Listening to Brendan Eich's interview about the origins of JavaScript, our languages, UserTalk which is embedded in Frontier and JavaScript, the one he embedded in Netscape, syntactically, were quite close. So much so that when Danny Goodman, author of programming books, first saw JavaScript , he asked me if I had worked with them.
Brendan also talks about the what-if's, what if the timing had been different. Or what if he and I knew each other back then. I wonder what if some of the ideas that were baked into Frontier, at the deepest level, had made it into the browser.

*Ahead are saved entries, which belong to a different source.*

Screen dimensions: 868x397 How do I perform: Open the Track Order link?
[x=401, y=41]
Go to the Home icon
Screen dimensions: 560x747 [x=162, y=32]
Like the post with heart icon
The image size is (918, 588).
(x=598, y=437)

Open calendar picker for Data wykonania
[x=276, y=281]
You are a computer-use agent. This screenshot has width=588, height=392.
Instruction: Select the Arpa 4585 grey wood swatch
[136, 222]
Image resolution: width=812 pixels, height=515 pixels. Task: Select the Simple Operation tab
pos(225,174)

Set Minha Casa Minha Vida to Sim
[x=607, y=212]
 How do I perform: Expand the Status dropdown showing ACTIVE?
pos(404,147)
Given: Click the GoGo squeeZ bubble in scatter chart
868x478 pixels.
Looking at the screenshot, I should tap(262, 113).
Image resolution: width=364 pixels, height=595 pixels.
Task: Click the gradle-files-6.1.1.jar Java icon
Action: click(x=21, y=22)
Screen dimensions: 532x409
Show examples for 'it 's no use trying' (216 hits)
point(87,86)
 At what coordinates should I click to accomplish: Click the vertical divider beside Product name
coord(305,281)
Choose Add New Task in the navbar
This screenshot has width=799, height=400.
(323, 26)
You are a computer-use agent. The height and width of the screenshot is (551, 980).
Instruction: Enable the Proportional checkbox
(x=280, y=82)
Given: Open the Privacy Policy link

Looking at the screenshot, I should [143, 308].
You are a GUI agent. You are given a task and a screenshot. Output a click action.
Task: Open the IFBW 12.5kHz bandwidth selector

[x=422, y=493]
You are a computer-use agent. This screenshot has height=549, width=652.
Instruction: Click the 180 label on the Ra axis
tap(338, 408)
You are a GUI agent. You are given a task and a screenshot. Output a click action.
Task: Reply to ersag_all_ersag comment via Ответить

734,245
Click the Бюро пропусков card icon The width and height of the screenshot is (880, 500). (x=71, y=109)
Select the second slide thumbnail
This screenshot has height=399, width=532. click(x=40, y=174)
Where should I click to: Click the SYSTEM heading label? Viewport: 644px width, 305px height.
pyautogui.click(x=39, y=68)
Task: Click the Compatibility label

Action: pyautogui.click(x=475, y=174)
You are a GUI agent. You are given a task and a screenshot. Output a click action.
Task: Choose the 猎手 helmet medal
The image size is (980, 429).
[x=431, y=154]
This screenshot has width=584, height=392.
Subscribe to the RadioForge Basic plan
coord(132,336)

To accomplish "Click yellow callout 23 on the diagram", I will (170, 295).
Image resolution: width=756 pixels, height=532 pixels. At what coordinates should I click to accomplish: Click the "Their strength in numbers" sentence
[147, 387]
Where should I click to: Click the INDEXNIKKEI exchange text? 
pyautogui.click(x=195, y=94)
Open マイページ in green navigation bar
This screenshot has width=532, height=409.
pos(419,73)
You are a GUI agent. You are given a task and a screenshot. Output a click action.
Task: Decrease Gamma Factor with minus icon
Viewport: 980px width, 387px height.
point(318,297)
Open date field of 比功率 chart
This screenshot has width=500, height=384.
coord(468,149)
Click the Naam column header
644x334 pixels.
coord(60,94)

For example, persistent memory. The browser has very little of it, through cookies, and then later through localStorage. But the PCs of the day could do a lot more than cookies. I know because in Frontier, first released in 1992, we made all globals persist between invocations of the the environment. So you didn't need to worry about loading and saving files to and from disk. If you created a global, it was there forever, until you deleted it. We did this with an object database, that was the second component of the environment that I implemented. The first, of course, was the outliner, which was used for editing everything from code to menubars and to browse and edit the object database.
This led to some interesting places, and made bigger projects more easily approached by small teams or individuals. Ones that would have been too complex otherwise. I can really feel that now that I am working in JavaScript, 20-plus years later, and my environment doesn't have persistent globals.
How close did we get? Well, a good-size piece of Frontier was integrated in Netscape, thanks to Aleks Totic, an important feature we called menu sharing, which allowed one app to insert a menu into another. We used this feature to add script-written commands to Netscape's menus. This made content management much more facile, a precursor to the Edit This Page button, in 1999, that was the basic feature of blogging software.
There seems to be some good lightweight libraries for persistent memory (like amplify.store), plus richer object database-y solutions like PouchDB. Do those solve the problems you're thinking about, but not in the way you'd prefer?
It's not about solving a problem, it's about making programming effortless. The key thing about Frontier is that the object database is integrated into the language. You don't need to do anything to have your globals persist. They just do.